Significantly increased trapezius muscle tension in chronic migraine patients compared to controls during a physical task was reported by Florencio et al. (2016). Participants were required to perform a test aiming to measure deep cervical flexor activity. During this task chronic migraine patients showed significantly more co-activation of the extensor muscles than controls and episodic migraine patients. The authors explain their findings with pain-induced alterations of motor patterns [17]. While this might be a motor strategy for localized tasks such as upper cervical flexion, our findings reveal that altered motor patterns are not generalizable to activities of the lower limb, indicating that there is no tendency towards increased neck muscle tension in situations that do not require neck muscle strength.

One of the limitations of this study was that only one muscle was tested, hence not allowing to compare neck muscle tension with tension in e.g. the jaw muscles. Furthermore, EMG recordings were standardized using voluntary relaxation rather than contraction. And surface EMG recordings are not as precise as needle EMG recordings, which, however, would not have been feasible in our trial. An additional limitation is that headache assessment was based on history and not on headache diaries. However, patients were recruited at a specialised headache clinic. Most of the participants had used diaries for several month prior to participation, hence headache frequency was established based not only on recollection.

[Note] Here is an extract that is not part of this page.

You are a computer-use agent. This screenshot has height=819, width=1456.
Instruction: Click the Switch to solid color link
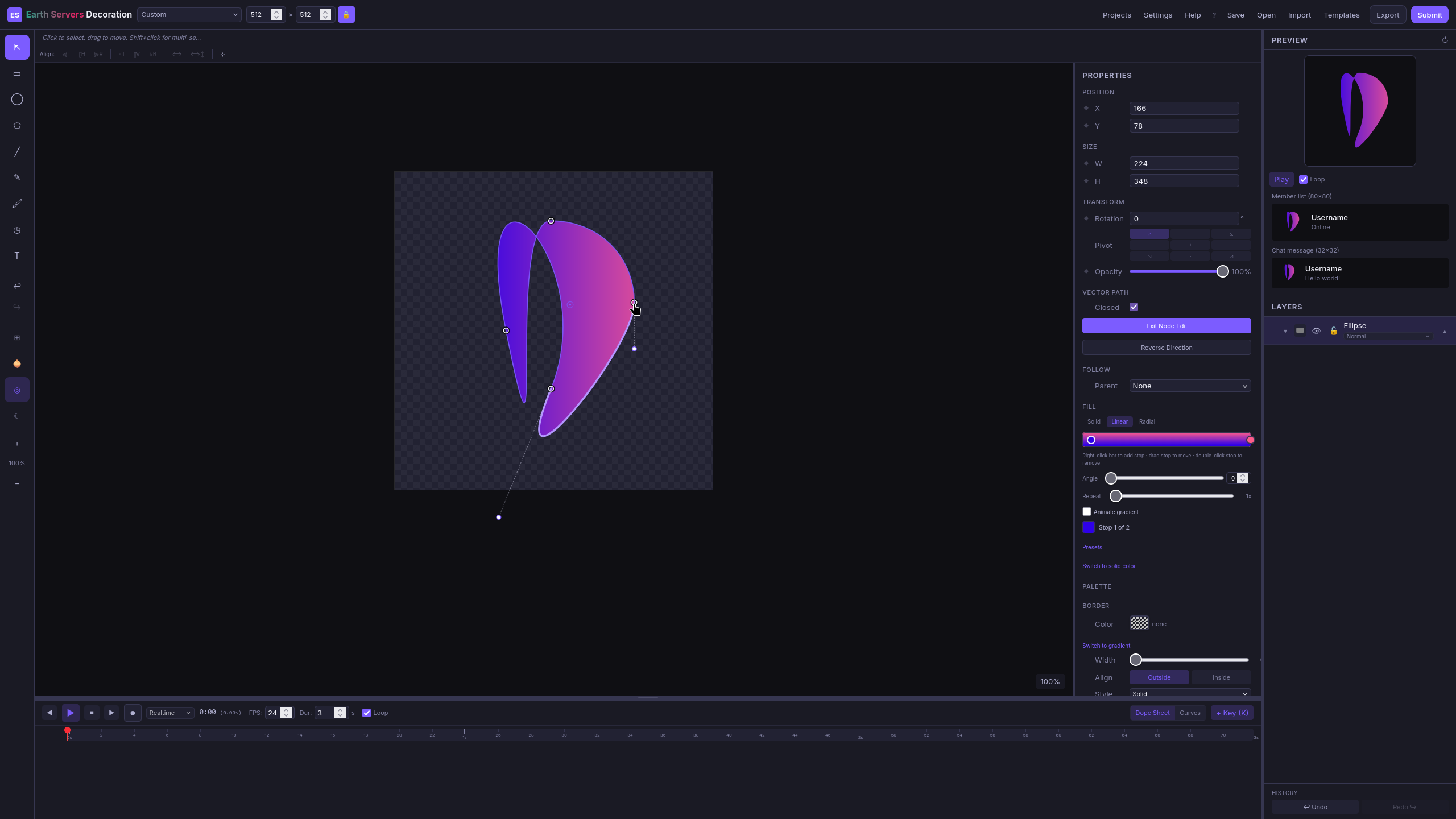coord(1108,566)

Our results from this study neither indicate higher levels of neck muscle tension nor increased durations of tension after stressful incidents in patients with frequent episodic or chronic migraine compared to headache-free controls. Perceived neck muscle tension during the premonitory phase or accompanying migraine headache is therefore more likely a subjective perception not quantifiable by EMG and should be regarded as a symptom of the attack and not as a trapezius muscle dysfunction triggering an attack. This conclusion was based on the evaluation of the trapezius muscle; whether it can be generalized to all neck muscles remains to be investigated by future studies.